T.J.G. HarrisSNOW'S ON THE FELLSIDE, LOOK! Basil Bunting, Uncollected Poems, edited with notes by Richard Caddel (OUP) £7.99

It is surely a misfortune that Bunting's poetry has come to be a shibboleth in a struggle between 'modernist' Gileadites and 'conservative' Ephraimites, for his virtues are considerable, and the quarrel over his poetic 'place' serves only to obscure them. The quarrel is bound up with the quarrel over the status of Ezra Pound and those American poets, notably Creeley and Olson, whose practice derived in part from Pound, and whom critics like the anglophobe Hugh Kenner seem to see as constituting the only valid 20th-century tradition.
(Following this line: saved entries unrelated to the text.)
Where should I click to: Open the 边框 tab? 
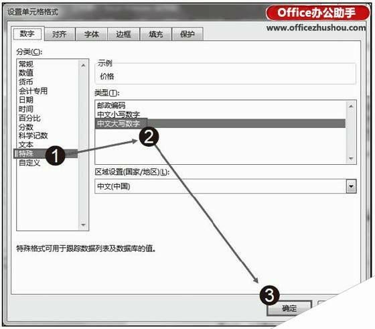click(123, 34)
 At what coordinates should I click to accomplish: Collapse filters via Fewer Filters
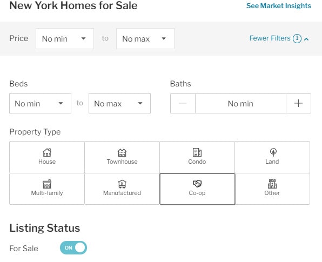point(270,38)
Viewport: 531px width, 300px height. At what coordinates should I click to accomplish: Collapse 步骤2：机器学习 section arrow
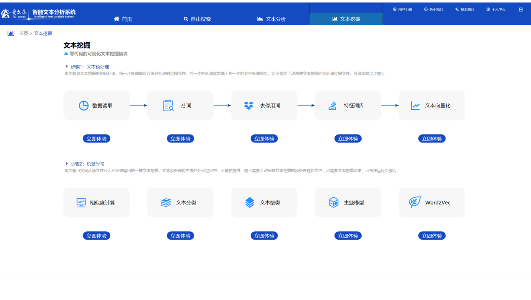tap(67, 163)
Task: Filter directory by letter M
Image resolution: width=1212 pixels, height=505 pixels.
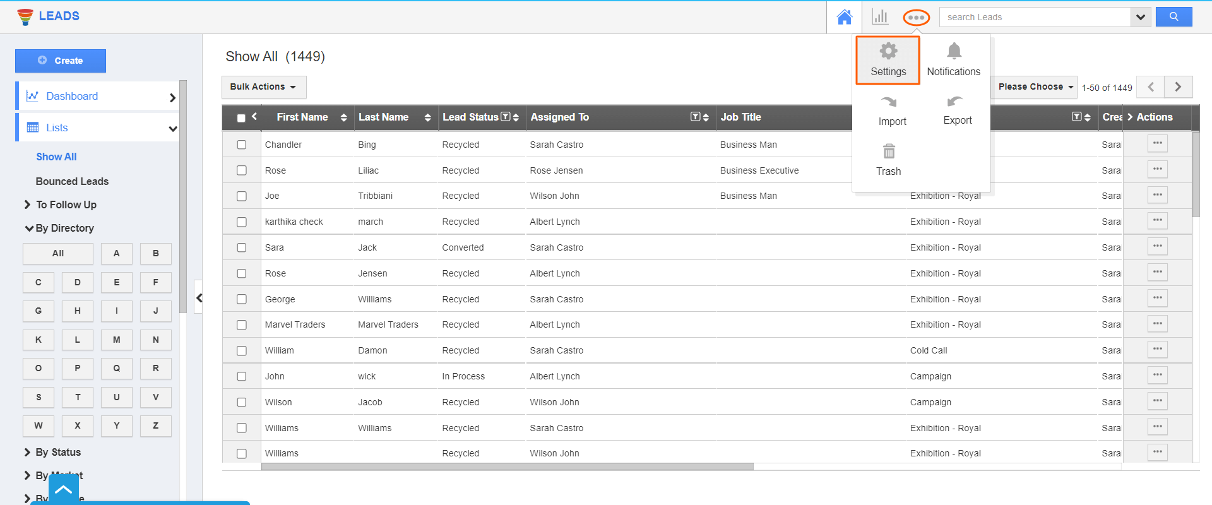Action: pos(116,340)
In France earlier this century, an aesthetic creed established on the basis of Debussy's music was claimed to provide the only valid and properly 'modern' principles of composition. Just as the followers and epigones of Debussy were wrong, so is Kenner wrong. The arts do not run to critics' prescriptions, whatever critics may like to think. (Nor do the arts necessarily develop in the way artists may hope: Milton in his note on the verse of Paradise Lost makes much of recovering 'ancient liberty … from the troublesome and modern bondage of rhyming', but his best successors used and refined the heroic couplet.) The insistence that Bunting should be used as a technical model has done, and does, his poetry a disservice, and arouses needless antagonism against it. (The same is true in the case of Pound's poetry.) Some, or most, of this antagonism is, no doubt, 'insular' in the worst sense, but it does not seem to me to be worse ...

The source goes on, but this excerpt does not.